Los agradecimientos en las novelas pueden ser tan tediosos como los títulos de crédito en el cine; sin embargo, constantemente me siento conmovido por la buena disposición de personas atareadas a dedicar su tiempo y su sabiduría a una empresa tan frívola como la mía, y no puedo dejar pasar esa oportunidad de darles las gracias.
Recuerdo con especial gratitud la ayuda de Strobe Talbott, el ilustre periodista de Washington, sovietólogo y escritor sobre temas de defensa nuclear. Si hay errores en este libro, sin duda no son suyos, y habría habido muchos más sin él. El profesor Lawrence Freedman, autor de varias obras clásicas sobre el conflicto moderno, me permitió también aprender de él, pero no se le debe culpar de mis simplezas.

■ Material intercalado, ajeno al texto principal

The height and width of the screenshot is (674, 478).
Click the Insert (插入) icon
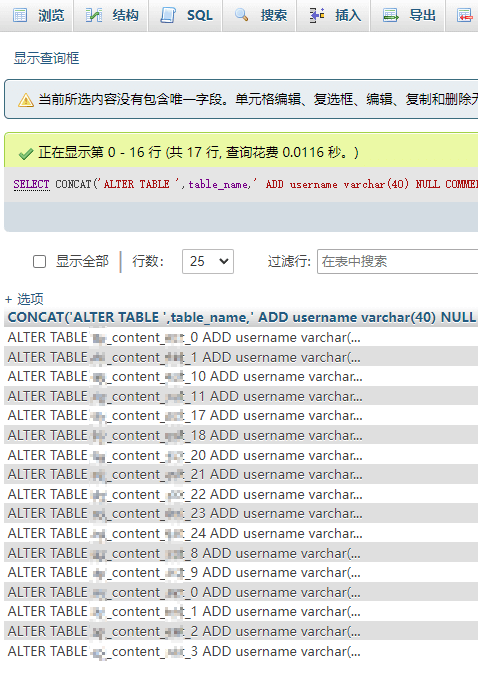coord(317,15)
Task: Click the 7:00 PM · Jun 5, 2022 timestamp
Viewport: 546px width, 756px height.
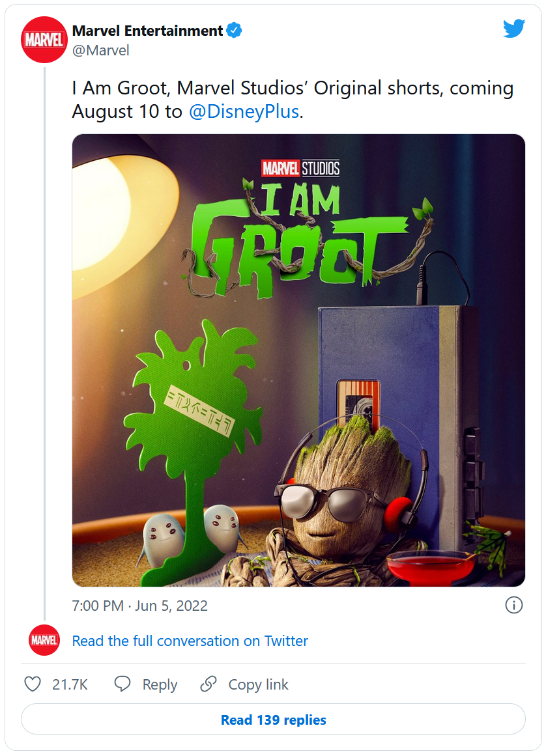Action: [x=140, y=606]
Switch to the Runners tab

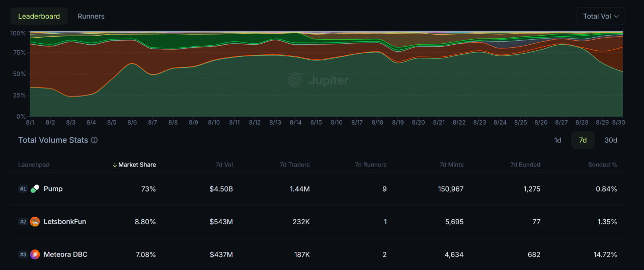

Frank Geritty, agente durante muchos años del Federal Bureau Investigation, FBI, me introdujo en los misterios del detector de mentiras, tristemente llamado ahora polígrafo, y si mis personajes no están tan versados como él en sus poderes, a ellos y no a él debe culpar el lector.
Debo absolver también de responsabilidad a John Roberts y su personal, de la Asociación Gran Bretaña-URSS, de la que es director. Fue él quien me acompañó en mi primera visita a la URSS, abriéndome todas las puertas que en otro caso quizás hubieran permanecido cerradas. Pero nada sabía de mis oscuros designios y nada al respecto. De entre sus ayudantes debo mencionar especialmente a Anne Vaughan.
Mis anfitriones soviéticos en el Sindicato de Escritores mostraron una discreción similar, y una grandeza de espíritu que me sorprendió. Nadie que visite la Unión Soviética en estos extraordinarios años y goce del privilegio de sostener las conversaciones que a mi me fueron permitidas, puede regresar sin un duradero amor a su pueblo y sin una sensación de temor ante la magnitud de los problemas con que se enfrenta. Espero que mis amigos soviéticos encuentren reflejados en este relato un poco del calor que sentí en su compañía y de las esperanzas que compartimos por un futuro más sensato y sociable.
El jazz es un gran unificador, y no me faltaron amigos cuando se trataba del saxofón de Barley. Wally Fawkes, el famoso caricaturista e intérprete de jazz, me prestó su oído musical, y John Calley su tono perfecto, tanto en letra como en música. Si estos hombres gobernasen el mundo, yo me quedaría sin conflictos sobre los que escribir.